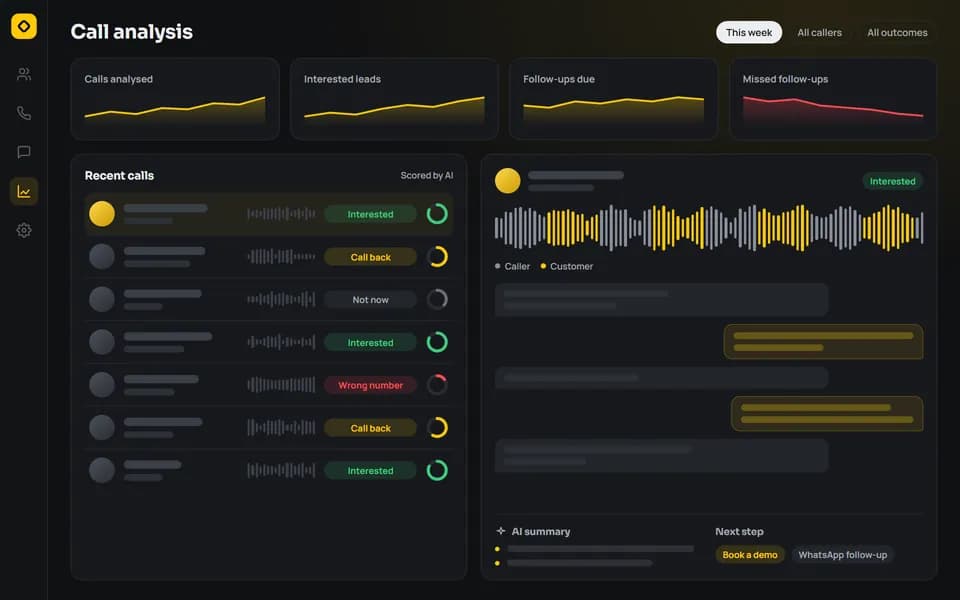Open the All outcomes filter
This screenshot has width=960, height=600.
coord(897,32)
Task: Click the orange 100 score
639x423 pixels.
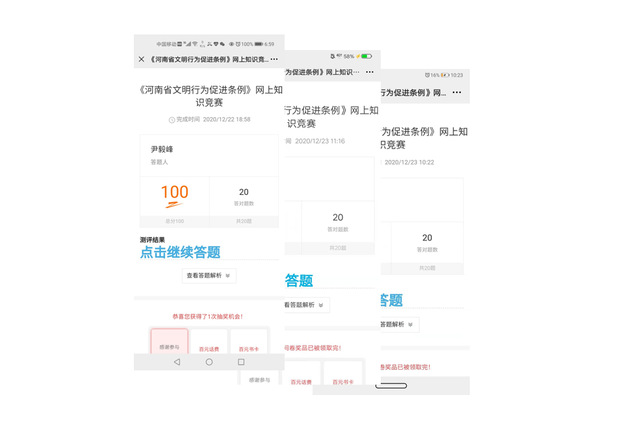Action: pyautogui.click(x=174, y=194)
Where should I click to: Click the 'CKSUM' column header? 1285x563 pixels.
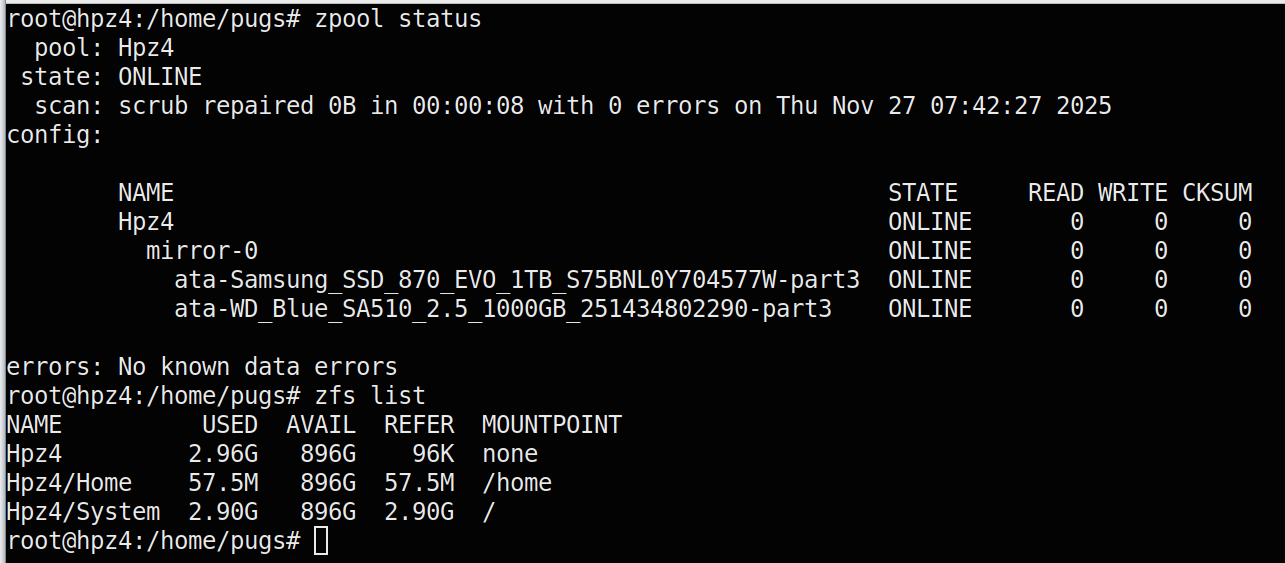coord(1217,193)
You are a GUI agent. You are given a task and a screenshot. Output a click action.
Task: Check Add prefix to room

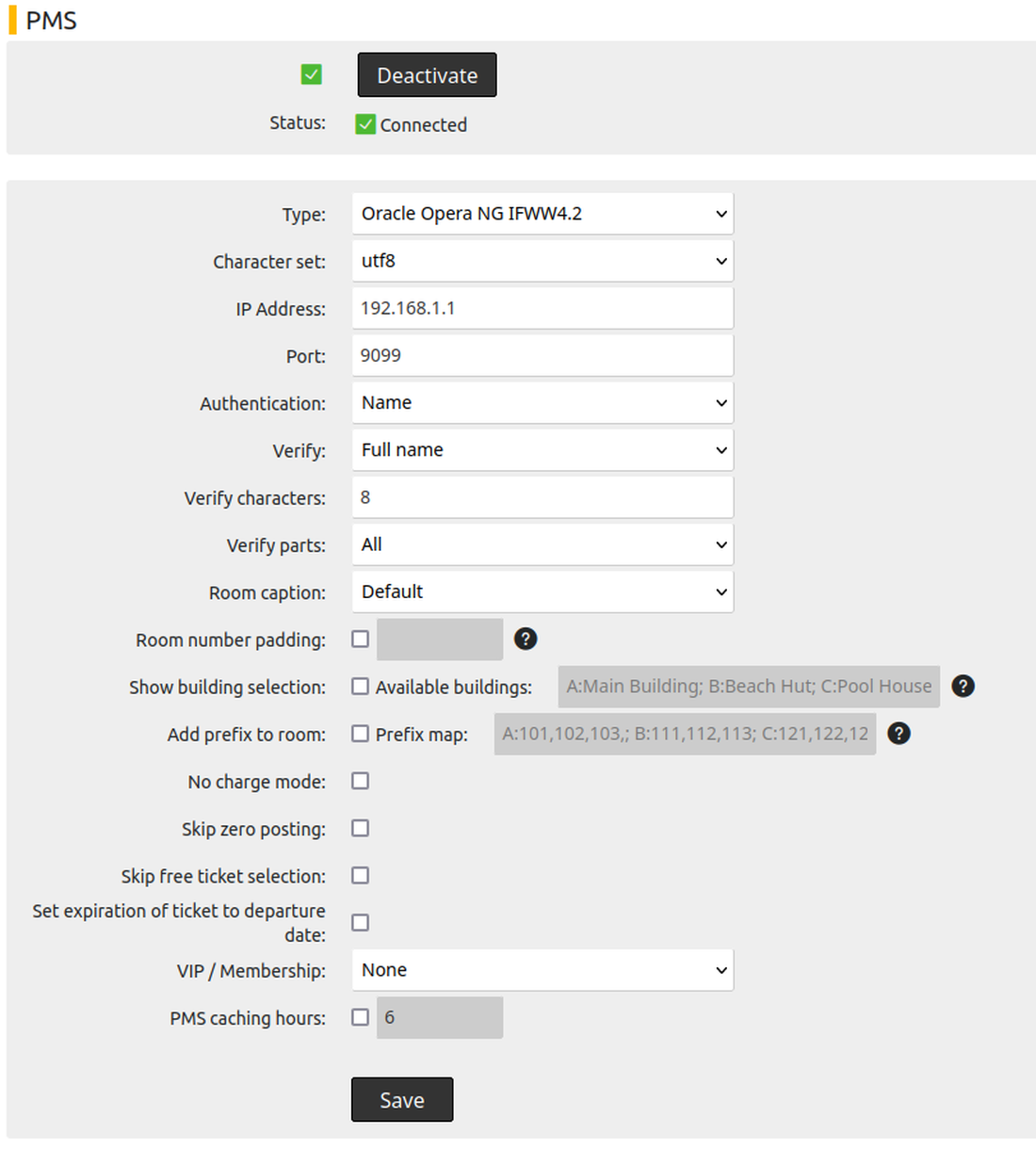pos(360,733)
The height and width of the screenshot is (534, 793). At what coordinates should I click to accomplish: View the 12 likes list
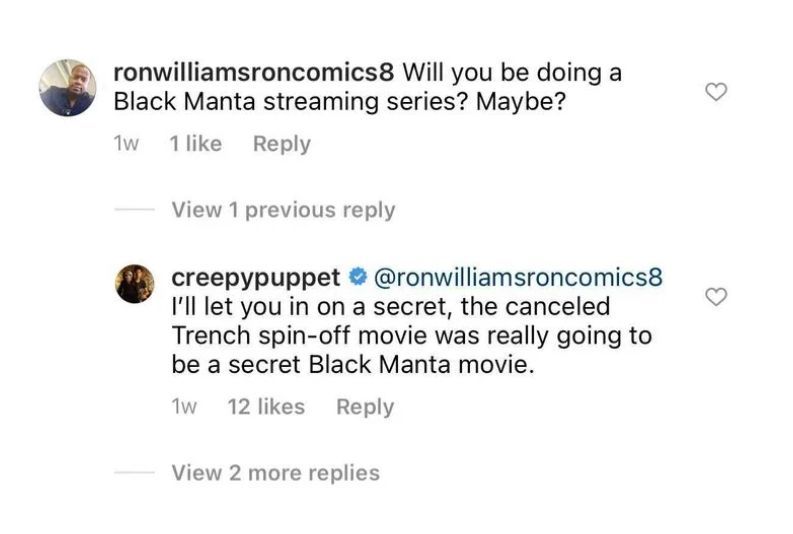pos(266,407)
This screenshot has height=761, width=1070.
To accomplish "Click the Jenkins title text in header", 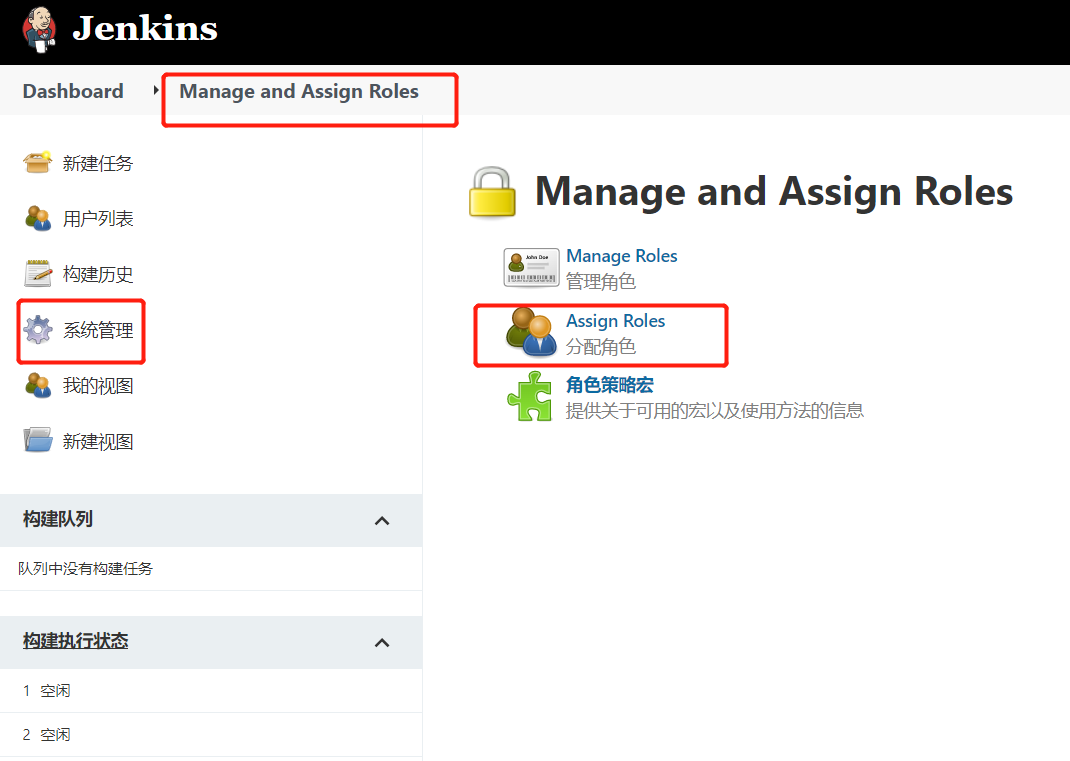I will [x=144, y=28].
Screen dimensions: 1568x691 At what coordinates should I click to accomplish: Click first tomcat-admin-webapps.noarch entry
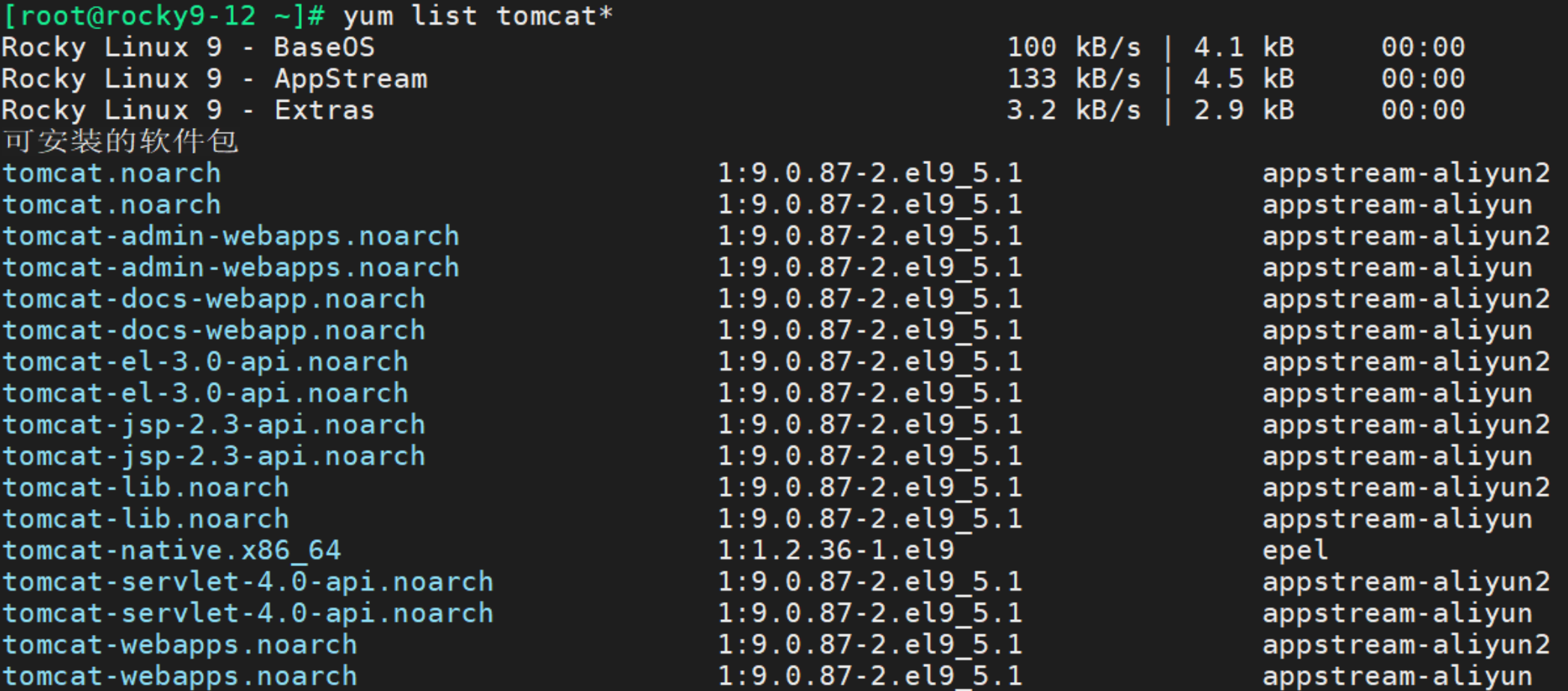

☆ ☆ ☆ ☆ ☆

§ TASK STATEMENT:
Print everything from the line with "Task: Click the orange 100 score" down to the line with "You are a GUI" in the entries above, both lines included and nothing more, without the pictures.

§ SOLUTION FOR THIS PROBLEM:
Task: Click the orange 100 score
639x423 pixels.
Action: pyautogui.click(x=174, y=194)
Where should I click to: Click the 'CKSUM' column header? 1285x563 pixels.
coord(1217,193)
You are a GUI agent. You are given a task and a screenshot. Output a click action.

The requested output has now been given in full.